May I have the lines from the one containing "Switch to the" to the end of the entries, returned exactly and with nothing else?
##### Entries shown
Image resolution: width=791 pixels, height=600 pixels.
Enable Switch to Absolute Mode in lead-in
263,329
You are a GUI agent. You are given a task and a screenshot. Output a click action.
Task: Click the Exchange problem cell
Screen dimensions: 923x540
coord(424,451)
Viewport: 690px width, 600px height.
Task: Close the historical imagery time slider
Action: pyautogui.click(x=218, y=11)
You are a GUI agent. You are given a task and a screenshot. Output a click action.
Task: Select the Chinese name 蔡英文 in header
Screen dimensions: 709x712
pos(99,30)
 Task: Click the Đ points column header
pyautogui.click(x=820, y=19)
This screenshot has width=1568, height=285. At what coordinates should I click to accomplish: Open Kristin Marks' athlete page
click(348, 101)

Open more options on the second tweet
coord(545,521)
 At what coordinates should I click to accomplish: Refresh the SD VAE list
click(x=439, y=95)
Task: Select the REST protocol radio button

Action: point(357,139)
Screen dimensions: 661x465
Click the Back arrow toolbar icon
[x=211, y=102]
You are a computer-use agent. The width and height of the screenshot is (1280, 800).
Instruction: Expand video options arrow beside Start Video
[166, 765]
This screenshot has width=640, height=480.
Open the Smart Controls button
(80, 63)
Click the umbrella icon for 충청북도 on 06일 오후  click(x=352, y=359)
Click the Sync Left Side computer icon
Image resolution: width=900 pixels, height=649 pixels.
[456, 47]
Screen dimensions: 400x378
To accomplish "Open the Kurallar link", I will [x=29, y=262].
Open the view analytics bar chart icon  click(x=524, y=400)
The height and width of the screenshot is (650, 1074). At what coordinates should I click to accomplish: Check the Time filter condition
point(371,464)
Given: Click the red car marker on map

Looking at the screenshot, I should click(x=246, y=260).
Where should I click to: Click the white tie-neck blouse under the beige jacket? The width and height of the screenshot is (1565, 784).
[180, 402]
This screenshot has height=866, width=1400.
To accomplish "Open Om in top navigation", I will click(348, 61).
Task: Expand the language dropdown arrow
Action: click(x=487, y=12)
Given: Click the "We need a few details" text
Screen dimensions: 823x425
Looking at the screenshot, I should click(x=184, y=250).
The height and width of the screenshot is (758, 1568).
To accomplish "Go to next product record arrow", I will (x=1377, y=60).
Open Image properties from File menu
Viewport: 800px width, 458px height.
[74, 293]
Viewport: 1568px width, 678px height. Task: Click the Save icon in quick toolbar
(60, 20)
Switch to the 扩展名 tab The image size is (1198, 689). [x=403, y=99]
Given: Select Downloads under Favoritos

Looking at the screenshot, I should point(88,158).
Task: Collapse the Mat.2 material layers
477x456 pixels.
##########
◆ **Your solution**
Switch to the 扩展名 tab The image size is (1198, 689). [x=403, y=99]
Given: Select Downloads under Favoritos

Looking at the screenshot, I should point(88,158).
Task: Collapse the Mat.2 material layers
477x456 pixels.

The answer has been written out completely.